Each wholetime station in Lincolnshire also has an on-call attachment that crew the second appliances and support the wholetime crew.

The service operates the following fire appliances:

- 48 fire engines
- 2 aerial ladder platforms
- 4 special appliances
- 10 swift water rescue boats
- 2 high capacity pumps
- 1 high volume pump

== Co-responder / joint ambulance conveyance project ==

Lincolnshire Fire and Rescue Service works in partnership with the East Midlands Ambulance Service (EMAS) to provide emergency medical cover to select areas of Lincolnshire. The aim of a fire service co-responder team is to preserve life until the arrival of either an ambulance service rapid response vehicle (RRV) or an ambulance. As of 2018, 10 of the service's 38 fire stations operated provided co-responders. Co-responder firefighters in Lincolnshire are trained by, and operate as members of the Lincolnshire Integrated Voluntary Emergency Service whilst on-call as a co-responder. However, co-responder firefighters are still dispatched and maintain communication with the fire and rescue control room in Nettleham.
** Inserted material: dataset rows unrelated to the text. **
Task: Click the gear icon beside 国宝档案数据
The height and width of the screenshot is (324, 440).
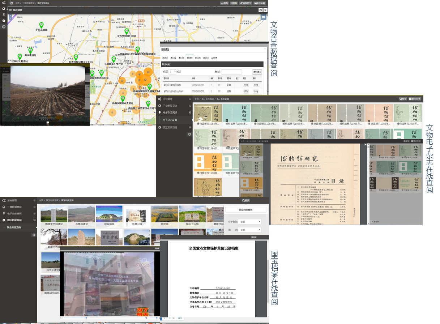Action: click(x=159, y=127)
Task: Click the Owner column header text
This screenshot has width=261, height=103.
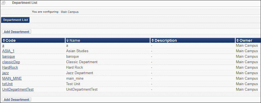Action: pyautogui.click(x=246, y=40)
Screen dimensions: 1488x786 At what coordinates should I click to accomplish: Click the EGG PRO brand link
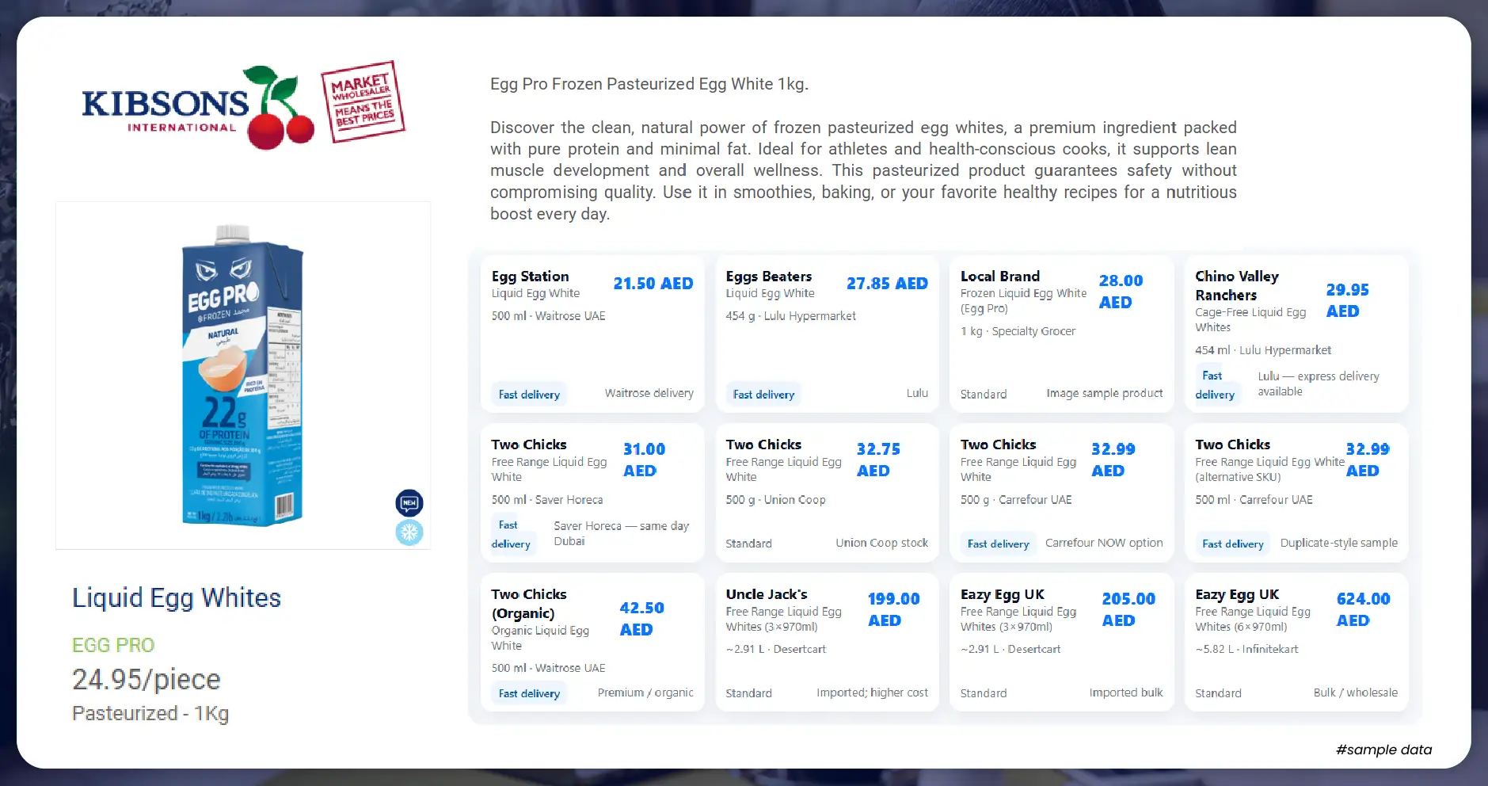[113, 645]
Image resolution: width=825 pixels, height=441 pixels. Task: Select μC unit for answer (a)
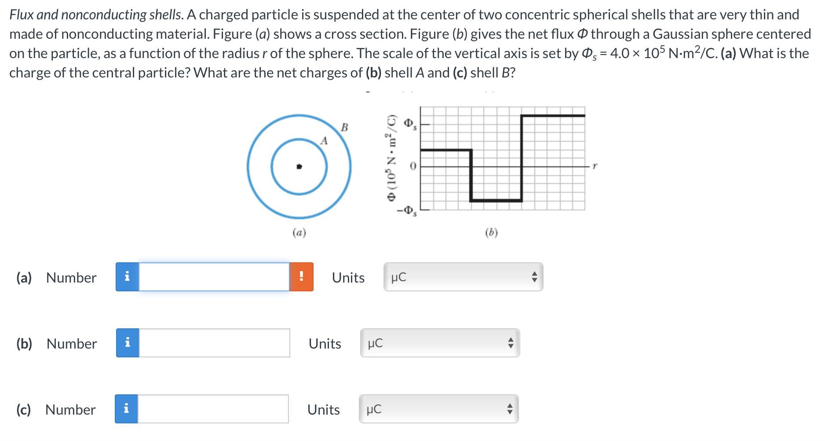pos(398,277)
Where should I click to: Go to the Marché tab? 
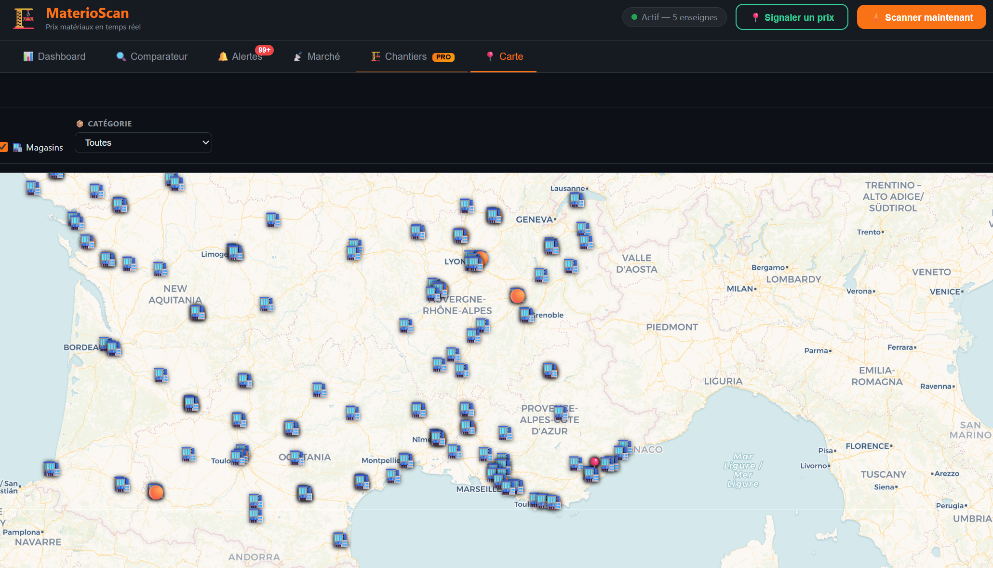click(317, 56)
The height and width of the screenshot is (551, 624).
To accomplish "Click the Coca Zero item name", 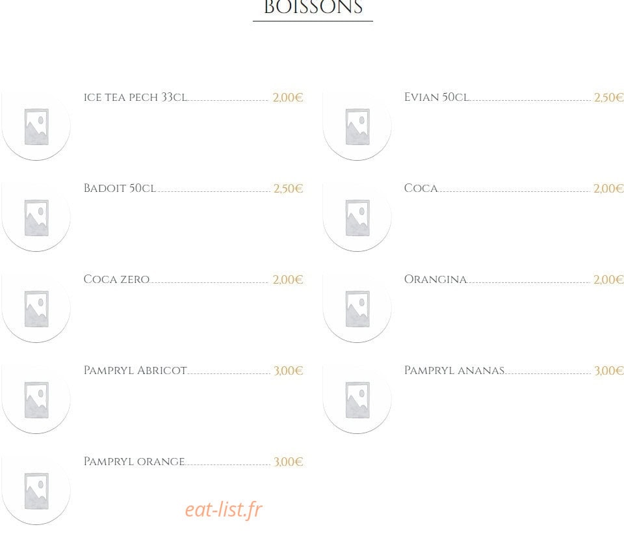I will (116, 279).
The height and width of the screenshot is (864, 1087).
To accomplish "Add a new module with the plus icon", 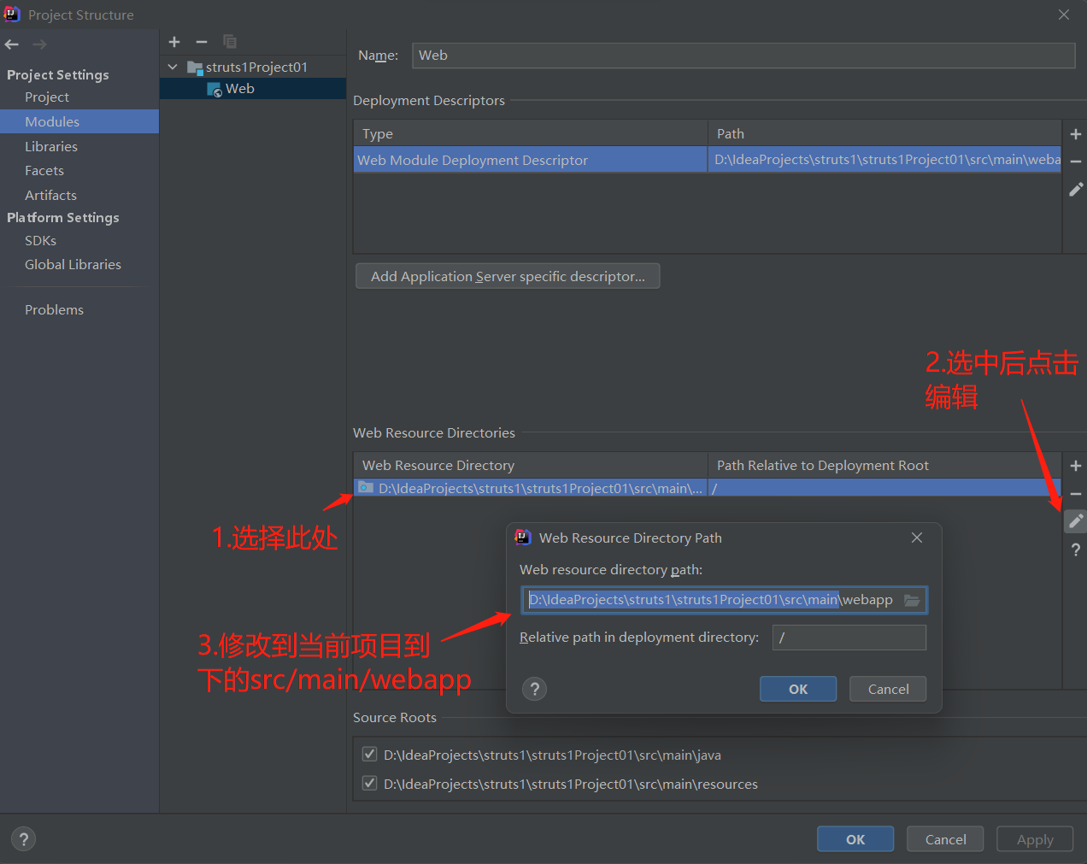I will click(174, 41).
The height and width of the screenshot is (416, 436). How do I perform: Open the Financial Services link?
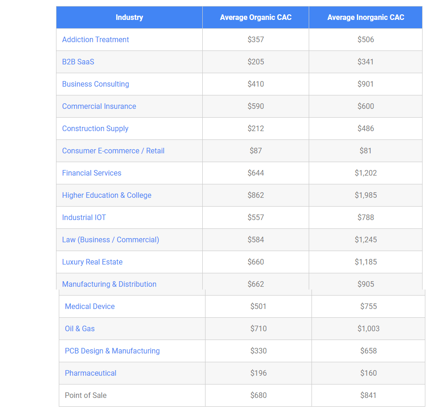(92, 173)
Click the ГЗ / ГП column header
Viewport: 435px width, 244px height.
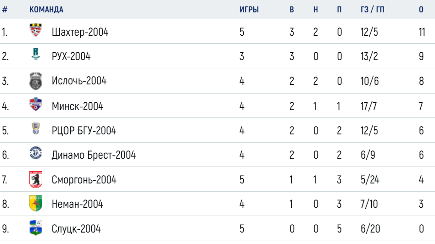click(372, 10)
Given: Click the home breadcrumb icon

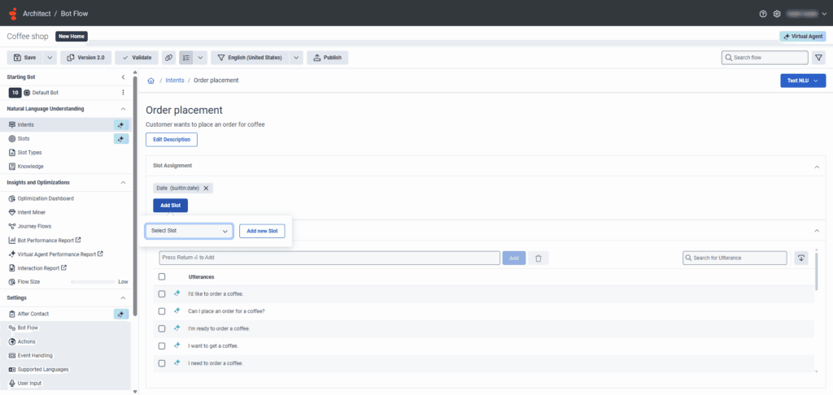Looking at the screenshot, I should click(151, 80).
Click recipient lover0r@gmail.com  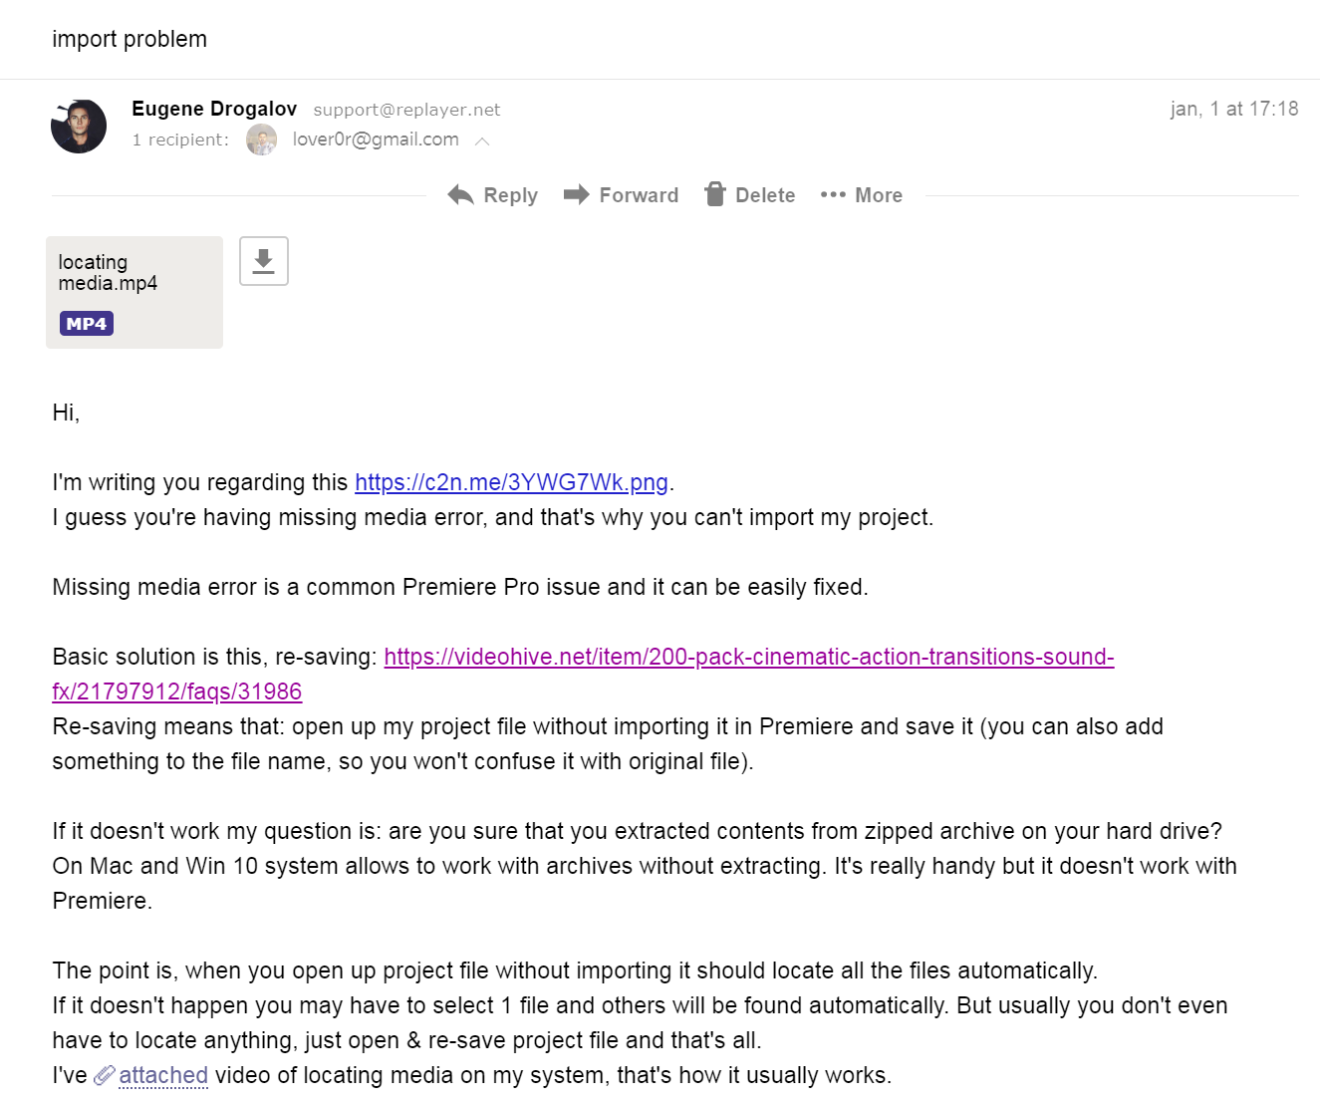[x=376, y=139]
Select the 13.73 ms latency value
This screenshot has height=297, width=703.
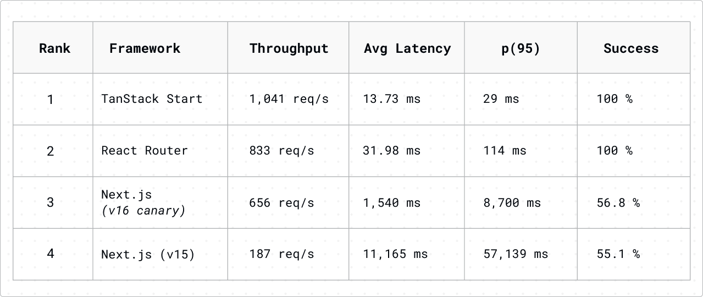(x=391, y=99)
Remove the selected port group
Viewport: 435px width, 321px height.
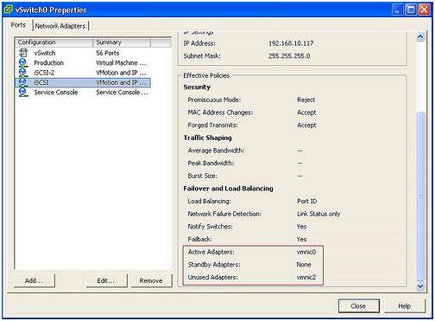click(x=151, y=280)
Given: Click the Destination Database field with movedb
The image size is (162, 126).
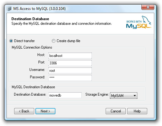Looking at the screenshot, I should pyautogui.click(x=65, y=95).
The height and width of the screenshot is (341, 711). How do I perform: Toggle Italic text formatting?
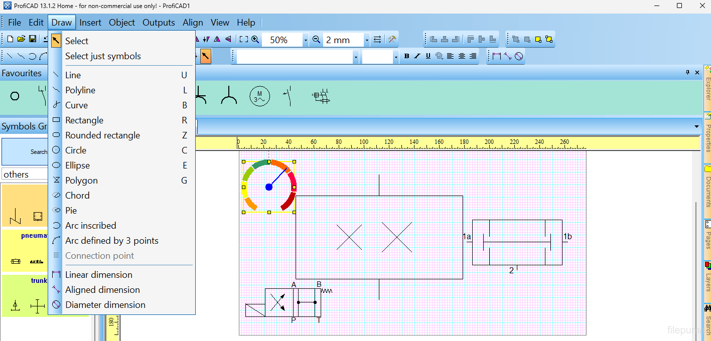417,57
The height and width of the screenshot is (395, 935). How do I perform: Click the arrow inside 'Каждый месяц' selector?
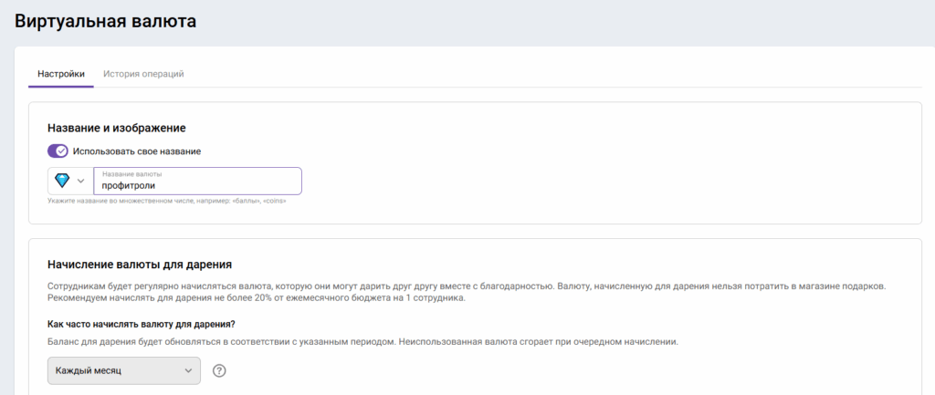(x=188, y=371)
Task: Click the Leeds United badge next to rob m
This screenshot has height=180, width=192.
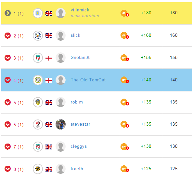Action: point(38,102)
Lincolnshire Fire and Rescue are the first Fire and Rescue Service in the United Kingdom to operate actual 'Fire Ambulances'. Three ambulances were trialed at Stamford, Woodhall Spa and Long Sutton fire stations. They were used to transport the patient to hospital care, assisting EMAS with freeing up ambulance crews and allowing the patient to reach hospital care sooner than waiting for EMAS transport.

Co-responder vehicles and ambulances are equipped with equipment based from the co-responder's responder level.